Why “For-Profit” Wins for Christian Not-for-Profit Organizations


Few words make Christian leaders more uncomfortable than fundraising. For many Christian schools and faith-based organizations, it has long been treated as a necessary burden. No one wants to talk about money.


That discomfort is costly.


That’s the tension recently explored in the Clearly Christian podcast, where Dr. Cy Smith sat down with Justin Savini, Founder of Savini Solutions and Advancement Director at Delmarva Christian School, to shed some light on fundraising, sustainability, and the mindset shifts Christian organizations must make if they want to thrive. While the conversation was rooted in Christian education, its implications extend to any mission-driven organization wrestling with growth, stewardship, and long-term impact.



Chalkboard Point #1:  Fundraising is about creating strategies and initiatives to amplify your mission


“Fundraising isn’t a role or a function of a job. It’s a strategic part of our business that not only generates revenue, but propels our mission for maximum impact.” It’s clear to Dr. Smith, and should be to others, that fundraising is one of the primary ways the mission moves forward.  It’s a key component of success.
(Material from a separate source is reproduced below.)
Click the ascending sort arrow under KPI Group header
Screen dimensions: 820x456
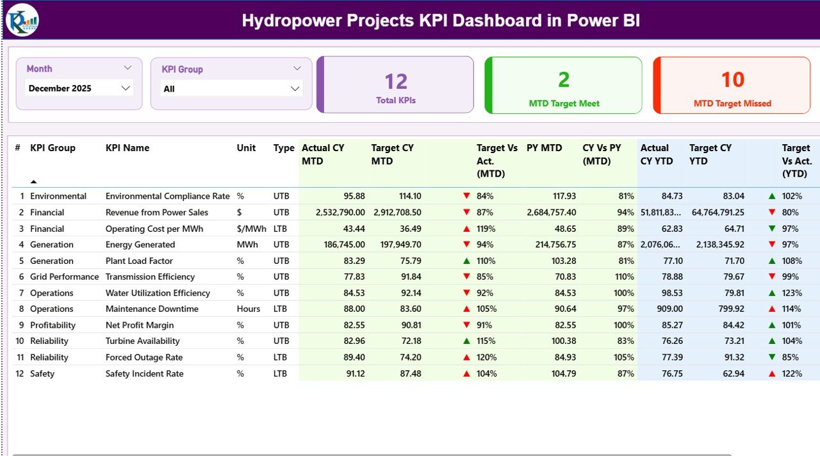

Does this sound familiar? Christian schools, in particular, were often built on sacrifice. Tuition rarely covered the true cost of education. Teachers were paid modestly. Leaders stretched limited resources as far as possible. Fundraising existed primarily to keep the doors open, not to build for the future.


Over time, survival became the benchmark. Breaking even felt like success. Margin felt uncomfortable. Strategic investment felt risky.


But survival-based thinking limits impact.


No margin, no mission,” says Justin Savini Without margin, organizations lose flexibility. Vision narrows. Leaders are forced into reactive decisions instead of proactive planning. The mission may remain strong in theory, but it lacks the fuel to move.


Money is not the mission, but it is the means.


Strategic fundraising begins when leaders stop treating it as “asking for money” and start seeing it as inviting others into meaningful work. Savini describes fundraising as relational at its core, explaining that when leaders focus on telling the story of impact, the right supporters often respond by asking how they can help.


Further, many Christian schools still operate with what Dr. Smith calls a “public-school mindset”, the belief that families simply enroll based on geography or tradition. But today’s landscape is different. School choice, rising costs, and increasing competition mean Christian schools must clearly articulate their value and intentionally build stakeholder support.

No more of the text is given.